E ora vorrebbe avvantaggiarsi dell’auditing ricevuto per guadagnarsi il lercio pane quotidiano audendo squirrel. Ladra e scroccona! Tra l’altro questa qui, che ha lavorato anche nella Mission dov’ero io, ha fatto blow almeno una volta all’anno dallo staff: Torino, Modena, Frewinds, eccetera.
Ora fa la nobile ferita che dichiara la sua “indipendenza” e sparge letale sul MIO gruppo! E i soliti caproni squirrel le fanno i compolimenti, ‘sti c…..ni.
Eliana sei un SP! Nient’altro.

Andrea B. scrive:

25 novembre 2011 alle 01:11

Sì, la conosco, qui a Torino si è tirata dietro anche la rogna del suo ex marito che le ha fregato i soldi o qualcosa di simile. Poi ha trascinato Scientology in mezzo alle loro rogne legali. Altro che indipendente.
Allora le andava bene uggiolare chiedendo aiuto alla Chiesa per i suoi guai PERSONALI. Ora fa natter tacendo la vera storia.
I suoi parenti sono quasi tutti OT e brava gente, lei si è mostrata ora per quel che è sempre stata: un’eterna fuggiutiva e un guaio ambulante. Sta bene dov’è approdata ora, che ci rimanga.

Andrea

Abbiamo chiesto a Luciano ed Andrea di mandarci altri dettagli e di raccogliere nelle loro Org e dalla Freewinds, i dati corretti riguardo la vera storia di Eliana, poi vi informeremo adeguatamente. Ripubblichiamo di seguito un altro commento, pubblicato ieri da Ilario, riguardo un altro squirrel che si firma Giorgio Serrache, come gli altri, descrive una storia molto diversa dalla realtà mentre aderisce a questo Gruppo Soppressivo scrivendo sul blog squirrel, spacciandosi nel contempo come amico di Ron.

Ilario scrive:

25 novembre 2011 alle 00:12

Il fatto è che, come dice Motoperpetuo, non sono neanche ciò che dicono di essere. Prendi ad esempio quel Giorgio Serra che dice di aver conosciuto Ron negli anni 60 e di essere salito sulla nave, avergli parlato, preso in mano il timone, eccetera. Tutte cavolate. Quando la Nave era attraccata al molo Sabaudo di Cagliari, nel dicembre del 1967, sono salite solo due persone ad incontrare Ron, nemmeno le autorità portuali. So quel che dico è ho dati di prima mano, visto che ho parlato con una delle due persone in questione, con uno staff della Nave che è tutt’ora sulle linee di AOSH EU e ho i dati di Diana, che all’epoca faceva le funzioni di PR proprio alla passerella della Nave.
Inoltre costui se n’è andato dalla Freewinds per la catastrofe di 2D che ha avuto con l’ex moglie americana, non certo perché aveva problemi sulla Ship. Anzi se n’è andato in buoni rapporti e gli hanno pure pagato le spese di viaggio. Ora, probabilmente s’è fatto infarcire di entheta dal solito Tidu-lo-squirrel-standard ed è diventanto quel che è: un voltagabbana. Sapendo com’è finita, avrebbero dovuto buttarlo fuori bordo con tutti i suoi stracci.

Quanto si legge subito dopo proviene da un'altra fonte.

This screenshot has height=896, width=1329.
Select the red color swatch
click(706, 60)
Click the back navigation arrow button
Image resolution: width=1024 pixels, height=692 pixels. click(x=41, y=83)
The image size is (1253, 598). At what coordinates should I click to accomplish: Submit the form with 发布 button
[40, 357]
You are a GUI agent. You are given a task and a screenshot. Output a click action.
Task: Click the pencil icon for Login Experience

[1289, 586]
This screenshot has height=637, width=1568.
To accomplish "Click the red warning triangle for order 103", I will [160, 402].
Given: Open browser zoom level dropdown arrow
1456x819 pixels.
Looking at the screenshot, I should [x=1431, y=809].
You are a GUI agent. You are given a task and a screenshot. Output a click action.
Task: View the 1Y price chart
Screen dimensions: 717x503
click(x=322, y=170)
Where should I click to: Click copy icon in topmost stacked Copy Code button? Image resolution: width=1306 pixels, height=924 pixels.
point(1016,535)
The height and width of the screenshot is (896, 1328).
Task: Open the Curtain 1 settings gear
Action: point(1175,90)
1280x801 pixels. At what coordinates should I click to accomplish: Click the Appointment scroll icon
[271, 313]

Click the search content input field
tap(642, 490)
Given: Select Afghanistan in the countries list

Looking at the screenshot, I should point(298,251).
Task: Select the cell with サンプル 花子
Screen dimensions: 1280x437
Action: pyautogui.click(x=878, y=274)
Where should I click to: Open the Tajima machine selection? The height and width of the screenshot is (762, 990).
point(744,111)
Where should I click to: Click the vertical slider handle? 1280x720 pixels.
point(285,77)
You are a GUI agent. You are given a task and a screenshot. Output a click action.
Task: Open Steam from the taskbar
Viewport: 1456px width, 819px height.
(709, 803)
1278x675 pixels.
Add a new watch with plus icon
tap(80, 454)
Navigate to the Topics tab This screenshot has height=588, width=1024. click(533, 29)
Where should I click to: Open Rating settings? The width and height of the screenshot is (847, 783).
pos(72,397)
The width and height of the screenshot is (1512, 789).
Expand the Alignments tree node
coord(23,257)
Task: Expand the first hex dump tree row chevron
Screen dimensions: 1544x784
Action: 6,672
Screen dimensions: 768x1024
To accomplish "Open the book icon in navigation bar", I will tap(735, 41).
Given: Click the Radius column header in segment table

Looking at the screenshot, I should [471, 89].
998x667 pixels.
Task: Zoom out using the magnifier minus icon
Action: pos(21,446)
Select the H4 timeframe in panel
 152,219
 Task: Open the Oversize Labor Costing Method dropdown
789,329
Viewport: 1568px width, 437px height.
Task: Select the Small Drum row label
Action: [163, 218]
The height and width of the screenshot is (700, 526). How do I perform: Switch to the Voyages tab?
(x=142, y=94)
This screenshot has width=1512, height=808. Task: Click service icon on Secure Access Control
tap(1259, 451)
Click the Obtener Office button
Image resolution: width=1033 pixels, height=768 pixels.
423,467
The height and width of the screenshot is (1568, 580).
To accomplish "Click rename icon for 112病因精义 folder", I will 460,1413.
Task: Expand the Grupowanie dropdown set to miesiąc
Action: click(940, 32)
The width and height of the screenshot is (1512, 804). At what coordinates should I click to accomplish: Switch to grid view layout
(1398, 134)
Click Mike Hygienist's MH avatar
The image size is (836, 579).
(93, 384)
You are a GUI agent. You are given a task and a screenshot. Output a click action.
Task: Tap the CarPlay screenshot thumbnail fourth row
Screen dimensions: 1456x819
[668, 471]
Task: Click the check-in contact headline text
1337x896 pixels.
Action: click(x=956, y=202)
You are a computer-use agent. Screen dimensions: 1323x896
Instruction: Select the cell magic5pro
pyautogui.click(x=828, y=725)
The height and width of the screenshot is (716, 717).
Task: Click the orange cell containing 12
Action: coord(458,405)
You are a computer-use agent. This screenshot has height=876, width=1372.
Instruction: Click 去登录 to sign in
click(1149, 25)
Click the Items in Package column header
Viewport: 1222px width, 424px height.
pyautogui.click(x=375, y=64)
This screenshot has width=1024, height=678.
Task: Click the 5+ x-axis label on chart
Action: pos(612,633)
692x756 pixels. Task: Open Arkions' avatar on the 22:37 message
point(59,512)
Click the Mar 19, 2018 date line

Per corroborare le cose che ha scritto, Ilario ci ha mandato la foto delle uniche due persone (quelle al centro) che sono salite sulla Nave e hanno incontrato Ron il 30 dicembre 1967. Ilario è tutt’ora in contatto col secondo da sinistra, quello con gli occhiali:

L. Ron Hubbard con Nieddu

In realtà, l’unico contatto che Serra ha avuto a quel tempo è stato con un Sea Org member che gli ha fatto un assist, dato che costui aveva visto passare un bimbo che stava male. Nulla più.

Ecco un altro bugiardo che non si fa scrupoli ad usare il nome di Ron per avvalorare le sue menzogne oppressive.

Su questa e su altre storie ritorneremo prossimamente per dirvi con che bugiardi abbiamo a che fare, così che le loro storie false vengano viste sotto la corretta luce.